> Tantangan 1
Tuliskan ulang tanpa diubah bagian teks tentang penundaan pilkada, mulai dari "Masih terkait anggaran, Perludem" sampai "2024 jadi dilakukan.".
> Tantangan 2
Teruskan tulisan tentang penundaan pilkada setelah kalimat terakhirnya.

> Dokumen Sumber
Titi mengatakan, Perludem memperhitungkan pilkada paling memungkinkan digelar setelah Juni 2021. Hal ini berdasarkan kalkulasi logis dari segi anggaran, teknis, dan lainnya.
Ketiga, lanjut Titi, perpu juga harus mengatur mekanisme penundaan, misalnya terkait pengembalian anggaran kepada negara. Ia mengatakan pengembalian ini tidak sederhana karena mungkin saja ada proses lelang pengadaan yang sudah berlangsung.
Masih terkait anggaran, Perludem juga mengusulkan agar sumber dana pilkada mendatang berasal dari Anggaran Pendapatan dan Belanja Negara (APBN), bukan bersandar dari Anggaran Pendapatan dan Belanja Daerah (APBD). Namun, dukungan APBD pun masih dimungkinkan untuk optimalisasi pelaksanaan pilkada.
Titi beralasan, mekanisme penyusunan APBD tidak mudah, apalagi jika terkendala politik di daerah. "Oleh karena itu untuk membuat kebijakan satu pintu, APBN bisa menjadi sumber pilkada, tapi tidak ditutup ruang dari APBD," kata Titi.
Keempat, Titi berpendapat perpu juga bisa memuat ihwal penggabungan pilkada 2021 dan 2022 serta pilkada 2023-2024. Titi menilai hal ini bisa sekaligus mengantisipasi potensi kekacauan elektoral yang mungkin timbul jika wacana pilkada serentak 2024 jadi dilakukan.
"Penundaan ini bisa juga dimanfaatkan untuk mengatasi potensi kekacauan elektoral akibat kebijakan pilkada serentak secara nasional di November 2024," ucap Titi.
Titi mengusulkan, Pilkada 2020 yang mencakup 270 wilayah digabung dengan daerah-daerah yang masa jabatan kepala daerahnya berakhir Juli 2022. Menurut catatan Perludem, setidaknya ada enam provinsi dan 49 kabupaten/kota yang pilkadanya bisa digelar bersamaan.

> Informasi yang Diberikan

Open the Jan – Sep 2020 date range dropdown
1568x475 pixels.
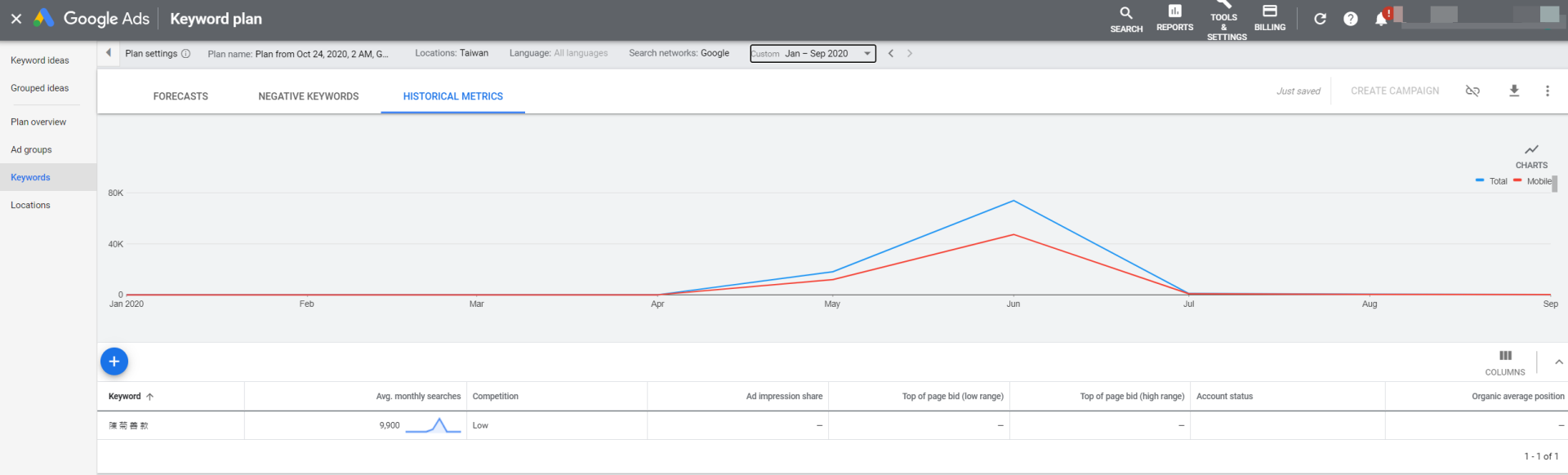tap(813, 54)
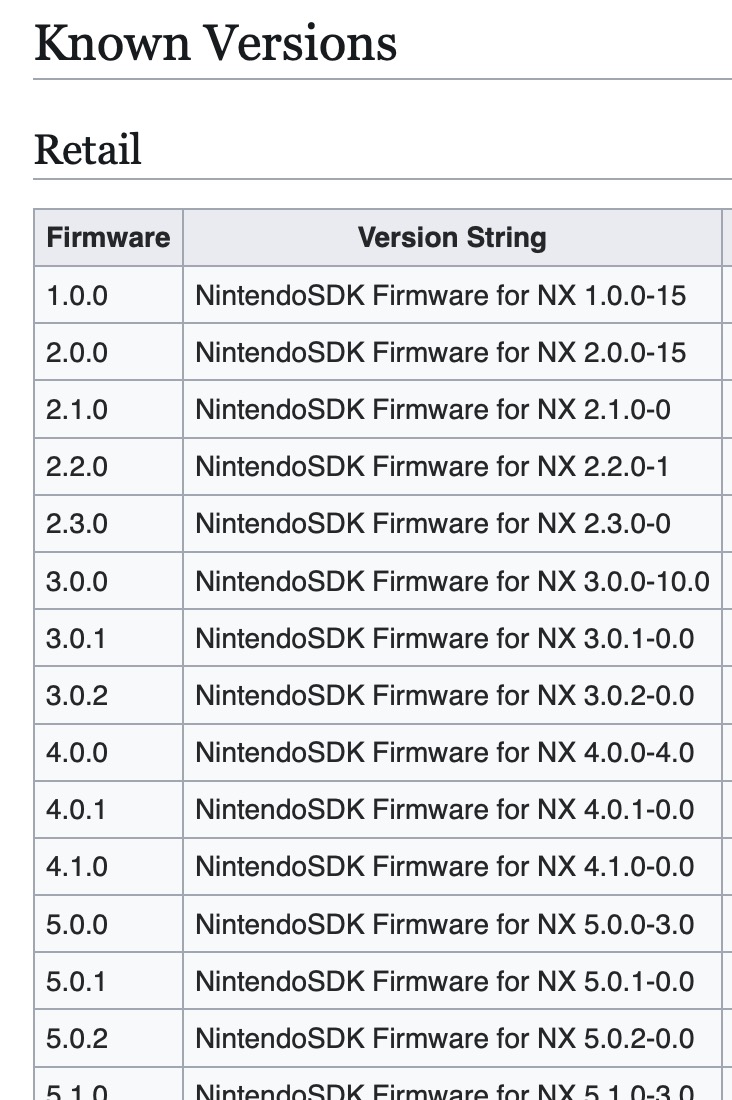
Task: Click version string NX 4.0.1-0.0
Action: tap(444, 809)
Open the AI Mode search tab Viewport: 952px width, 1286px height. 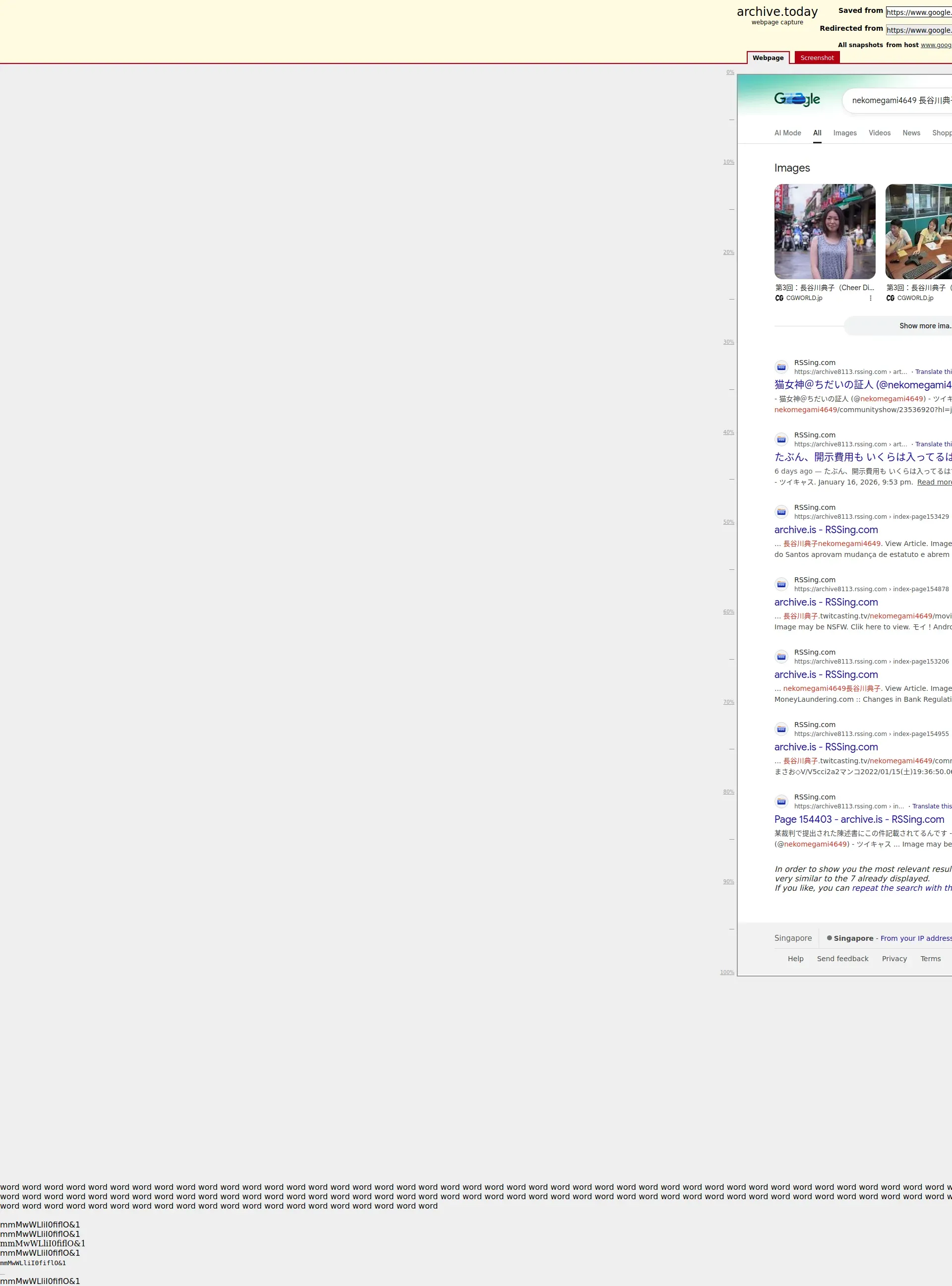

> Jawaban Benar 1
Masih terkait anggaran, Perludem juga mengusulkan agar sumber dana pilkada mendatang berasal dari Anggaran Pendapatan dan Belanja Negara (APBN), bukan bersandar dari Anggaran Pendapatan dan Belanja Daerah (APBD). Namun, dukungan APBD pun masih dimungkinkan untuk optimalisasi pelaksanaan pilkada.
Titi beralasan, mekanisme penyusunan APBD tidak mudah, apalagi jika terkendala politik di daerah. "Oleh karena itu untuk membuat kebijakan satu pintu, APBN bisa menjadi sumber pilkada, tapi tidak ditutup ruang dari APBD," kata Titi.
Keempat, Titi berpendapat perpu juga bisa memuat ihwal penggabungan pilkada 2021 dan 2022 serta pilkada 2023-2024. Titi menilai hal ini bisa sekaligus mengantisipasi potensi kekacauan elektoral yang mungkin timbul jika wacana pilkada serentak 2024 jadi dilakukan.

> Jawaban Benar 2
Adapun daerah yang akhir masa jabatan kepala daerahnya setelah Juli 2022 hingga 2024, Titi mengusulkan agar pilkada digelar setelah pertengahan 2022 atau paling lambat awal 2023.
"Ini relevan masuk perpu karena bisa mengatasi situasi genting kalau kita paksakan 2024. Dengan skenario ini lebih efektif, juga bisa menghindari potensi bencana politik 2024," kata dia.
Titi pun mengingatkan agar penyelenggara pemilu yaitu Komisi Pemilihan Umum (KPU) dan Badan Pengawas Pemilu (Bawaslu) perlu proaktif ikut memikirkan materi perpu. Sebab, dua lembaga itu yang paling terdampak dari isi perpu penundaan pilkada tersebut.
Titi mengatakan perpu penundaan pilkada ini dibutuhkan dalam kondisi kegentingan wabah corona. Maka dari itu, ia menilai sebaiknya tak terlalu banyak yang hendak diatur lewat perpu, melainkan hal yang mendesak saja. "Karena kemendesakan dan kegentingan, tidak boleh lama dan berlarut-larut, maka ekspektasi soal substansi itu kita harus batasi secara logis," ucap Titi.